[Stored data]
* * *

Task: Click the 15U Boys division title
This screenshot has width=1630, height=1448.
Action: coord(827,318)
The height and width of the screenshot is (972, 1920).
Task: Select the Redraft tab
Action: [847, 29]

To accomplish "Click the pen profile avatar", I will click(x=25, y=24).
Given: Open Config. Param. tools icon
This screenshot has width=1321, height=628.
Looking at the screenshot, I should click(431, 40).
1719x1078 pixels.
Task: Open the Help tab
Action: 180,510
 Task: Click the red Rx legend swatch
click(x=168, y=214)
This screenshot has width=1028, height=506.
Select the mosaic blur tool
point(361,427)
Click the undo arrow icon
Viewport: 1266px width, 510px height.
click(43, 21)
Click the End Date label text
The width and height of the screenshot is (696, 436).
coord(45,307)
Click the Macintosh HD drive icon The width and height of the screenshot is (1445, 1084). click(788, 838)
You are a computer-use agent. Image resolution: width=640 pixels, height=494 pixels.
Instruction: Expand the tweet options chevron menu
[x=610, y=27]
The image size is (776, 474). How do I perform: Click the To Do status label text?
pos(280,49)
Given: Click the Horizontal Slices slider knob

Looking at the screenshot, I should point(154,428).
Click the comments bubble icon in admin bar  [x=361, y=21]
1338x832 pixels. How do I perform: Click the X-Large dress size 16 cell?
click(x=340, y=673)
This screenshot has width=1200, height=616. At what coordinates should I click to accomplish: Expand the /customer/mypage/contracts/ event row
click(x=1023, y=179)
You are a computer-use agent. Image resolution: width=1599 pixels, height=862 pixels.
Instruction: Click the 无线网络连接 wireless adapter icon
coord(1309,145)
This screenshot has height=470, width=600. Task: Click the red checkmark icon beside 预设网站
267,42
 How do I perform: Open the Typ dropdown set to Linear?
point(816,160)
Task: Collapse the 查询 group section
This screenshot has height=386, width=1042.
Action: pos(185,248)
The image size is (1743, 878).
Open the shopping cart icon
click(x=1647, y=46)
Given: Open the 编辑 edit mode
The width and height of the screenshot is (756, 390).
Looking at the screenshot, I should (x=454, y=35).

* * *

■ INSTRUCTIONS TO FOLLOW ■
Each entry above should be output again, precisely as given.

■ ANSWER TO THIS PROBLEM ■
Task: Click the 15U Boys division title
This screenshot has width=1630, height=1448.
Action: coord(827,318)
The height and width of the screenshot is (972, 1920).
Task: Select the Redraft tab
Action: [847, 29]

To accomplish "Click the pen profile avatar", I will click(x=25, y=24).
Given: Open Config. Param. tools icon
This screenshot has width=1321, height=628.
Looking at the screenshot, I should click(431, 40).
1719x1078 pixels.
Task: Open the Help tab
Action: 180,510
 Task: Click the red Rx legend swatch
click(x=168, y=214)
This screenshot has width=1028, height=506.
Select the mosaic blur tool
point(361,427)
Click the undo arrow icon
Viewport: 1266px width, 510px height.
click(43, 21)
Click the End Date label text
The width and height of the screenshot is (696, 436).
coord(45,307)
Click the Macintosh HD drive icon The width and height of the screenshot is (1445, 1084). click(788, 838)
You are a computer-use agent. Image resolution: width=640 pixels, height=494 pixels.
Instruction: Expand the tweet options chevron menu
[x=610, y=27]
The image size is (776, 474). How do I perform: Click the To Do status label text?
pos(280,49)
Given: Click the Horizontal Slices slider knob

Looking at the screenshot, I should point(154,428).
Click the comments bubble icon in admin bar  [x=361, y=21]
1338x832 pixels. How do I perform: Click the X-Large dress size 16 cell?
click(x=340, y=673)
This screenshot has width=1200, height=616. At what coordinates should I click to accomplish: Expand the /customer/mypage/contracts/ event row
click(x=1023, y=179)
You are a computer-use agent. Image resolution: width=1599 pixels, height=862 pixels.
Instruction: Click the 无线网络连接 wireless adapter icon
coord(1309,145)
This screenshot has height=470, width=600. Task: Click the red checkmark icon beside 预设网站
267,42
 How do I perform: Open the Typ dropdown set to Linear?
point(816,160)
Task: Collapse the 查询 group section
This screenshot has height=386, width=1042.
Action: pos(185,248)
The image size is (1743, 878).
Open the shopping cart icon
click(x=1647, y=46)
Given: Open the 编辑 edit mode
The width and height of the screenshot is (756, 390).
Looking at the screenshot, I should (x=454, y=35).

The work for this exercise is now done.